Nippon Express USA Improves System Awareness with Crucial Monitoring Tools

Image

When I buy a computer, piece of furniture or appliance, I just go to the store, pick what I want and take it home with me. It’s as simple as that—for me. When it comes to manufacturers and retailers, there’s much more to it.

Most likely, that item—or its component parts—came from overseas, built in a manufacturing plant in Asia or Central or South America. How manufacturers transport merchandise to its final destination is a matter of complex logistics involving arranging for shipment on a jet or ship, temporary storage in a massive warehouse and placement on a semi trailer so items can end up at the retailer.

Logistics companies such as Nippon Express USA exist for this reason. It does the work so manufacturers don’t have to. Of course, its efforts are only as good as the IT that underpins them. If something were to go wrong and a system were to go down, logistics companies’ customers might lose track of their products in the transportation pipeline.

That’s why Nippon Express USA has put many safeguards into place to avoid such situations. Using two IBM iSeries* 825s, soon to be upgraded to two new Power* Systems 550s, it’s set up a nearly bulletproof, all-the-time uptime IT environment, using a high-availability mirroring solution and several monitoring and reporting tools from CCSS to ensure that if something goes awry, it can be quickly and easily found and fixed, with little or no impact to customers.

Thankfully Unimportant

Headquartered in New York, Nippon Express USA, a subsidiary of the Japan-based Nippon Express group, is one of the largest freight-forwarding and logistics warehousing companies in the world. It works with global companies, including IBM, to handle “the movement of their products from source to destination,” according to Paul Cree, integrated security manager with Nippon Express USA.

Although Nippon Express USA has several ongoing relationships with some companies, it also must bid for new business. If it lands an entire bid, it contracts with shipping lines, airlines or airfreight carriers to get the products to its warehouse and then ships the items via contracted over-the-road trucking companies to their final destinations. If it doesn’t land the entire bid, from inception to completion, it may get partial jobs, such as simply warehousing.

The company doesn’t own the ships, planes or trucks that facilitate the freight deliveries. (It does, however, have 400 million square feet of warehouse space worldwide.) Instead, it acts as a middleman of sorts, working with contracted companies to move freight for its customers. In some cases, it may bundle several customers’ freight to reduce prices.

Nippon Express USA offers all of its customers important details, including tracking information, based on the data produced by its IBM i-based homegrown applications. This is reported via the company’s Web site, using data coming into WebSphere* MQ, EDI software or from many other more traditional means, such as telephone calls and manual data-entry updates. Data is often sent directly to customers’ systems as well. It’s critical that the company’s systems are up and running all of the time, except for the occasional routine maintenance.

“Officially, our operations run Monday through Friday between 5 a.m. and 11 p.m. But we actually work seven days a week, and our systems have to be pretty much up and running during all hours,” Cree says. “Obviously, though, like any company’s IT department, we do have occasional maintenance issues to deal with, but those are sporadic and typically take place on Saturdays and Sundays.”

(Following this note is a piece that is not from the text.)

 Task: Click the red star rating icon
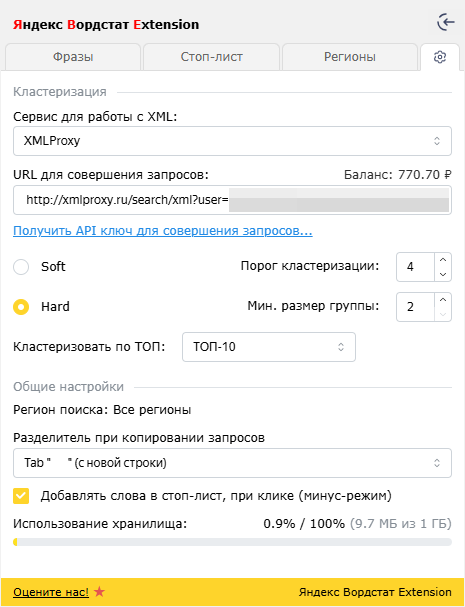[x=100, y=592]
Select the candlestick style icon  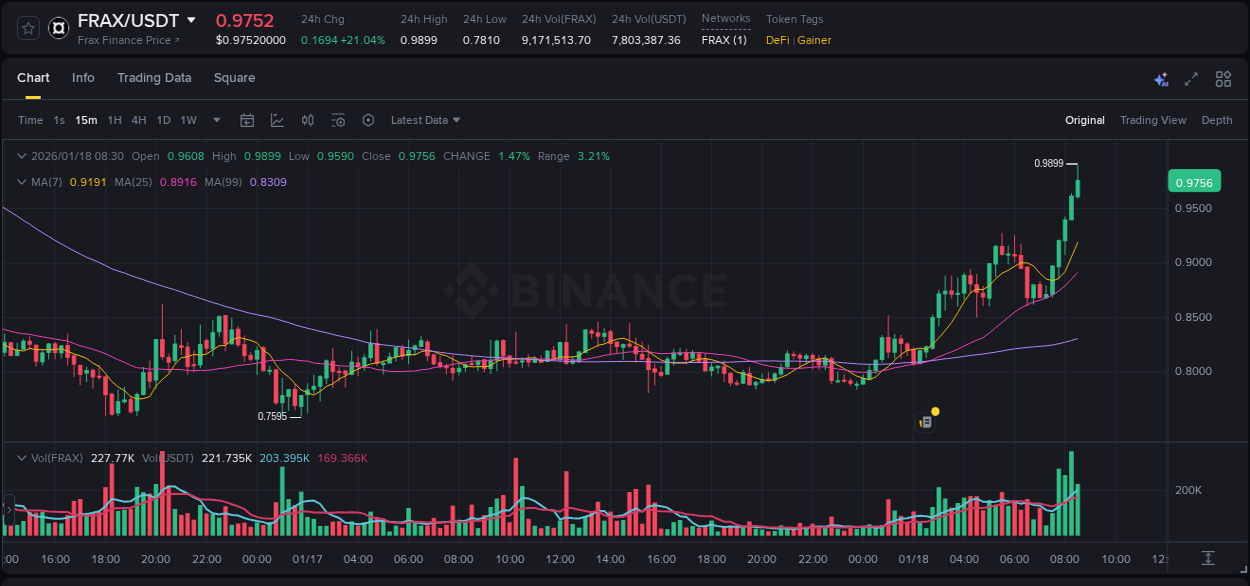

Because of its availability demands, the company deployed Vision Solutions’ ORION high-availability solution. Using this tool, Nippon Express USA mirrors its production 825 to a backup 825 in real time. (These two systems and their 12 partitions are hosted but not managed at an IBM facility that also hosts and manages both of the company’s IBM System p* servers.) If the production IBM i server were to fail, Nippon Express USA’s IT department can failover to the backup box and be up and running again, according to Cree, in about 30 minutes.

But Nippon Express USA decided it needed monitoring and reporting solutions to help avoid any failures that might force a switchover. This was because its previous systems monitoring had involved manual processes where IT administrators had to go out and look for any system-related messages.

On one occasion, a disk drive had failed on what Cree characterizes as an unimportant test partition on the company’s high-availability box, but it took about 30 days for someone to find out about it and then have it replaced. Even though this wasn’t a critical failure, Nippon Express USA decided that any failure wasn’t an option. It also decided that manually checking message queues wasn’t the best way to avoid failures.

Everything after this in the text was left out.